In that case you need to make it clear to him that you are NEVER going to get back with him and just contact re children. Forget about him and his GF . Less drama the better for you and your children.

LotteLupin · 28/11/2019 11:31

Sorry hadn't understand - ok then I would just reinforce what penguin says - make it really clear you don't want him (by keeping communication to a minimum), but just leave him to it with whatever gf. Do you want to tell her that while being with her, he's been trying to get back with you, but you don't want him? This has been the dynamic between you for so long. I don't think it's her business. His new relationships will only have a chance of working when he truly understands you're gone. So you need to go. And then he can properly commit to someone else.

Don't tell her. Just remove yourself so they have a chance.

Bluntness100 · 28/11/2019 11:34

Look this was well over a year ago, uou know he's scum. Why try to not cause more drama.

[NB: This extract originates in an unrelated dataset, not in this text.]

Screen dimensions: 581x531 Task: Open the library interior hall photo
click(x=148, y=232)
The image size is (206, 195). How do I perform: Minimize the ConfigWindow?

Let it go and stop getting so emotionally invested, treat him like the father of your children and no more.

hellsbellsmelons · 28/11/2019 12:06

I feel like he's taking advantage of me
YES - but YOU are allowing it to happen.
Shut down any conversation with him other than ones about access.
Why are you even listening to his bullshit.
It's been 9 years.
It's time to move on from this wanker.
Don't get involved at all.
Grey rock anything he communicates other than times and dates for access.
Stop sabotaging your own future.
Stop worrying about what he is doing with GF etc.....
You need to disengage totally!

Sandals19 · 28/11/2019 14:00

Does he ever say this stuff by text/message etc of is he such a sneaky b he always does it verbally?

If not, forward the messages to his gf (presuming you can get her in SM). Job done. And she can't disbelieve you if it's in black and white.